◆ Record set:
⁂
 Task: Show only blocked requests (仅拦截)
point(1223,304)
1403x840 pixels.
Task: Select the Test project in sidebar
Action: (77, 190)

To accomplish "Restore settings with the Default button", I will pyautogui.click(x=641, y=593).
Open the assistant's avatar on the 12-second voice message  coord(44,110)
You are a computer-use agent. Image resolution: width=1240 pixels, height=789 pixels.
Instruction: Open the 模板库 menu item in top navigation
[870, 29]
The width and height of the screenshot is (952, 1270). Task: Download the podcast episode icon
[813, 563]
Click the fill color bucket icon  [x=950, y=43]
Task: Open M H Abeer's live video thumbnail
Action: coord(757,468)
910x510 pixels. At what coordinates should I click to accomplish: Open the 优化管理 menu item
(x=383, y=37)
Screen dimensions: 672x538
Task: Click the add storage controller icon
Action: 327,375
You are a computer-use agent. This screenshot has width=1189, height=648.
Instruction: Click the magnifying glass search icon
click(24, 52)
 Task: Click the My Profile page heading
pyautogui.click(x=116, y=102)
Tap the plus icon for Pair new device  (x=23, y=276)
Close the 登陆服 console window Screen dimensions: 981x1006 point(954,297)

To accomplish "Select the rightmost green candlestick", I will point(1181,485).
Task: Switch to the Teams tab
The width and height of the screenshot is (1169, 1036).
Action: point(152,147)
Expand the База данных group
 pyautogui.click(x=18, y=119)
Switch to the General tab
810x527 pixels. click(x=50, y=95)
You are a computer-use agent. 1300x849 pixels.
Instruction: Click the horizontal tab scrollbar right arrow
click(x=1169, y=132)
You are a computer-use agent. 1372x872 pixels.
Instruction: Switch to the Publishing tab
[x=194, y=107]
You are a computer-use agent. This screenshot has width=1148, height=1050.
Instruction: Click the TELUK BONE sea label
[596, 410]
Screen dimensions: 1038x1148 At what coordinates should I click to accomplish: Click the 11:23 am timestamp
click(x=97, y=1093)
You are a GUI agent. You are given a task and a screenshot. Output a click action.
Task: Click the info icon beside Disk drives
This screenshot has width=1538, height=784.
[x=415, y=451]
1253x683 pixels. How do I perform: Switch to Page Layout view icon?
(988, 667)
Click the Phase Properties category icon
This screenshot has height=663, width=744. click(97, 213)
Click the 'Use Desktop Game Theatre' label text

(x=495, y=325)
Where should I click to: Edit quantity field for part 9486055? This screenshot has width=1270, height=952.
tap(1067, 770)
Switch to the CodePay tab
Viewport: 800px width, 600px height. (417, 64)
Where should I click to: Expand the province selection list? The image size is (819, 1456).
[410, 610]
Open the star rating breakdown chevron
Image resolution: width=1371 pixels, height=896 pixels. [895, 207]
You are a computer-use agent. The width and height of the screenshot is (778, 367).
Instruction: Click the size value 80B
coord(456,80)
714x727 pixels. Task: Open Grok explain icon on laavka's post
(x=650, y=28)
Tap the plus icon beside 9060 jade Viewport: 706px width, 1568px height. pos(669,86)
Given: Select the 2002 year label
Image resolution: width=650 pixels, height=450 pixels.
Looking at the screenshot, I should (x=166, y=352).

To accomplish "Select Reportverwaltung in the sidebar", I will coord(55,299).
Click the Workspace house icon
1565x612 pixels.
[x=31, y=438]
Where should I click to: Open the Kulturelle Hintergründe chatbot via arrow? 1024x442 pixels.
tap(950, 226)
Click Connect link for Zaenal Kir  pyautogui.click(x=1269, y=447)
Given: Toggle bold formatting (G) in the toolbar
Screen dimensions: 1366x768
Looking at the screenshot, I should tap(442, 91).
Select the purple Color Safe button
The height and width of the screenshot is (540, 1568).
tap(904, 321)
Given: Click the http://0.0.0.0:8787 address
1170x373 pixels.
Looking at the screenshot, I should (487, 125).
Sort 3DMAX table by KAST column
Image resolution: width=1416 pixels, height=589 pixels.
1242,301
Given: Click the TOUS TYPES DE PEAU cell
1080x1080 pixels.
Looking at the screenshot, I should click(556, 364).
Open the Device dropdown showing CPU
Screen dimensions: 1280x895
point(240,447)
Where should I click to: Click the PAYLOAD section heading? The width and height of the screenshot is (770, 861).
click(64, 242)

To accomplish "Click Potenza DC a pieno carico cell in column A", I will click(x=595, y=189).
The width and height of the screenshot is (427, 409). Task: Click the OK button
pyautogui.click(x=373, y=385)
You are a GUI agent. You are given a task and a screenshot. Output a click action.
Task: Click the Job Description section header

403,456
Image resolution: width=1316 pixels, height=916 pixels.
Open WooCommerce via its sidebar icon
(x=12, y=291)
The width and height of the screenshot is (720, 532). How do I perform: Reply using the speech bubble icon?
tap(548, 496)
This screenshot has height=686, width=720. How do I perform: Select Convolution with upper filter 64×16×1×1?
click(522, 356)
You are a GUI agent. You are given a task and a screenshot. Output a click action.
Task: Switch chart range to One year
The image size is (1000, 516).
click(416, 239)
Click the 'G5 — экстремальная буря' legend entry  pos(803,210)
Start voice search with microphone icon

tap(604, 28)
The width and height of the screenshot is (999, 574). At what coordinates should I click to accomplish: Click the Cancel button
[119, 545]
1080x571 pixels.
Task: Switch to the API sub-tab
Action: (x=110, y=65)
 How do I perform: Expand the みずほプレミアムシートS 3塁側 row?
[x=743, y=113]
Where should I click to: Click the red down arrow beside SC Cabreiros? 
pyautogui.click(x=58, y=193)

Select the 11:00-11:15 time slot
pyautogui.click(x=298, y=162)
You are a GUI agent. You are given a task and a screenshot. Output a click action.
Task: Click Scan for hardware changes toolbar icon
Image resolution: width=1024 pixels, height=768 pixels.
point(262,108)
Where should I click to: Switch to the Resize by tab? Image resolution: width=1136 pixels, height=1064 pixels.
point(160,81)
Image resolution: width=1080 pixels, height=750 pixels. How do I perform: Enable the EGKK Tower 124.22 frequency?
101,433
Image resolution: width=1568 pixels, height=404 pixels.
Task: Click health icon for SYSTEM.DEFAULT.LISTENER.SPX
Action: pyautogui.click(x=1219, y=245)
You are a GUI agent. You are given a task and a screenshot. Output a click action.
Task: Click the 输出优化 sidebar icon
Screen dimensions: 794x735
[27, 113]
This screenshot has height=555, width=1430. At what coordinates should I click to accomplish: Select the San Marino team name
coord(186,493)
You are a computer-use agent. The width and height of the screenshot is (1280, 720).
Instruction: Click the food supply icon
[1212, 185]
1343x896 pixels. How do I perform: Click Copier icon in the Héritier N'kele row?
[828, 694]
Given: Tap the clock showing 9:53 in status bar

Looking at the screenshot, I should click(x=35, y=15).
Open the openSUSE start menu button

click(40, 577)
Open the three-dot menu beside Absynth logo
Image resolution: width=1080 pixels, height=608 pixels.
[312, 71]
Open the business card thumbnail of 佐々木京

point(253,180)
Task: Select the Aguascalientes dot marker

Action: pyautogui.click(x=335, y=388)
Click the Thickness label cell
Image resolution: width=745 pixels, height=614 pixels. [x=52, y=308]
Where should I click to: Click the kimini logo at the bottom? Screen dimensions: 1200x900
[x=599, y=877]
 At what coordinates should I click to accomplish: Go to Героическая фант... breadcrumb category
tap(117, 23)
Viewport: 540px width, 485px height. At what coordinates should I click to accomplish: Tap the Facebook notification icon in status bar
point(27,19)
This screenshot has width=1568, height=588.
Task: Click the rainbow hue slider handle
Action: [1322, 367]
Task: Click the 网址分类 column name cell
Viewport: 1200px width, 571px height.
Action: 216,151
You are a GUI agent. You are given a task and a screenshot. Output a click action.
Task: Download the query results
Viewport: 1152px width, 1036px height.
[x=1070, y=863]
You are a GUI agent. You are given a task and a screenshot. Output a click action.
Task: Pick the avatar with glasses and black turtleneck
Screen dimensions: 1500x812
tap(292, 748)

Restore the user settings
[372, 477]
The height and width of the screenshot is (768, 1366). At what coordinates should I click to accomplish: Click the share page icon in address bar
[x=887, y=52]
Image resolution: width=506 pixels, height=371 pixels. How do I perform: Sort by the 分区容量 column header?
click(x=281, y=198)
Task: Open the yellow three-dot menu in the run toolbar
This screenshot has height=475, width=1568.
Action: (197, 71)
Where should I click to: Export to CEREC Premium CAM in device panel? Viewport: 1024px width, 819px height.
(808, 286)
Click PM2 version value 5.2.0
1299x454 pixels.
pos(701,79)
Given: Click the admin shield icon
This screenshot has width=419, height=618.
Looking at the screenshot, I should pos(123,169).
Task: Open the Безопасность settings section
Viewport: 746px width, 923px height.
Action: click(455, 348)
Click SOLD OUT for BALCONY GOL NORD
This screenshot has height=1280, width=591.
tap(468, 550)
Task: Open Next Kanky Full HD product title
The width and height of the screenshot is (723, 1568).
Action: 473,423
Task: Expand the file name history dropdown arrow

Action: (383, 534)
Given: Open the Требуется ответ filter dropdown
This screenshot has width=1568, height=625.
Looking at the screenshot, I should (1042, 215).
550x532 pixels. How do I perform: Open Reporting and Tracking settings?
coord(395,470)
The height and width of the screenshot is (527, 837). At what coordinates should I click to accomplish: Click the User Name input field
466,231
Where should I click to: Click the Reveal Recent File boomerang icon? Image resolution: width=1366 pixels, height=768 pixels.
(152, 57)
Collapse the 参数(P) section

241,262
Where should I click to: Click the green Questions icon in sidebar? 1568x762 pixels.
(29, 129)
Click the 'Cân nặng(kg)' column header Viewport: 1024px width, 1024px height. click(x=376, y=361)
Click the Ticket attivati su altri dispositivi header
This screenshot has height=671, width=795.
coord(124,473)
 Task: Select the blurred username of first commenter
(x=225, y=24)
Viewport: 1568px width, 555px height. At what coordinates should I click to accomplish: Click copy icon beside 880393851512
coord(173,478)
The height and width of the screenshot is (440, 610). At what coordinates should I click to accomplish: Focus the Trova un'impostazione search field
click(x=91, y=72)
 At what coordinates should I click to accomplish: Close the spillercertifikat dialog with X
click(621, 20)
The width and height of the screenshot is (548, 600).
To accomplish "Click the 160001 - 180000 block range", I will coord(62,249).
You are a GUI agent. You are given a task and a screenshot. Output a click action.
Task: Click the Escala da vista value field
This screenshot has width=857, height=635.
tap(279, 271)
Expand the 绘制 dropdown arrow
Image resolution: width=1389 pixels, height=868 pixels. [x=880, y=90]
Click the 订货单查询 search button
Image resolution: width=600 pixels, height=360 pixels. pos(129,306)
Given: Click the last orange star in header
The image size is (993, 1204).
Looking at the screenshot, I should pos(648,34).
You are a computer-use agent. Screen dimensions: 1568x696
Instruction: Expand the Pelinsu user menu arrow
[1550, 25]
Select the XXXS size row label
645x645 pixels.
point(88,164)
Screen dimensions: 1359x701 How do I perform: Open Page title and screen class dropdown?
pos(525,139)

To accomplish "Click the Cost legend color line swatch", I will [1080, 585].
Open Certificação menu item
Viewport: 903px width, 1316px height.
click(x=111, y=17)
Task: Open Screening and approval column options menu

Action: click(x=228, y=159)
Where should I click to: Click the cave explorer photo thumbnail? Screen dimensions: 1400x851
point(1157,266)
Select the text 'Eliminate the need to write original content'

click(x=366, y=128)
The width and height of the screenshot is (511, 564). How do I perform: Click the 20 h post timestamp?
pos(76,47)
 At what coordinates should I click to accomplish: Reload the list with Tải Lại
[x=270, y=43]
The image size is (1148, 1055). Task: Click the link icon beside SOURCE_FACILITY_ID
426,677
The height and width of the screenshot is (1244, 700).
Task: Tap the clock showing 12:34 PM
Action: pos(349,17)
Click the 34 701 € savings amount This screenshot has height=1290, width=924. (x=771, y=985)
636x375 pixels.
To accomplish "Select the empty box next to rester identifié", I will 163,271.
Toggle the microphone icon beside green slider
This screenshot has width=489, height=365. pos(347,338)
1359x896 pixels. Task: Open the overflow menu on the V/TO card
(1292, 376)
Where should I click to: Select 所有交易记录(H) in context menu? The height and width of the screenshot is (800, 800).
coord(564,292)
⁂
◆ Assignment: Whenever a line of the entries contains the string "avatar", copy that line.

◆ Output for this task:
Open the assistant's avatar on the 12-second voice message  coord(44,110)
Task: Pick the avatar with glasses and black turtleneck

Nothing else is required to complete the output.